INSTRUCTIONS FOR THE TASK: Please return each line of the listing below exactly as written.

RECORD EXTRACTS:
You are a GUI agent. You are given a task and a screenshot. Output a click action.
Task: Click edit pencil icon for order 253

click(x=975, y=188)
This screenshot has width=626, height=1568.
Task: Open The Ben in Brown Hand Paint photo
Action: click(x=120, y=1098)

REPLY:
You are a GUI agent. You are given a task and a screenshot. Output a click action.
Task: Click edit pencil icon for order 253

click(x=975, y=188)
This screenshot has width=626, height=1568.
Task: Open The Ben in Brown Hand Paint photo
Action: click(x=120, y=1098)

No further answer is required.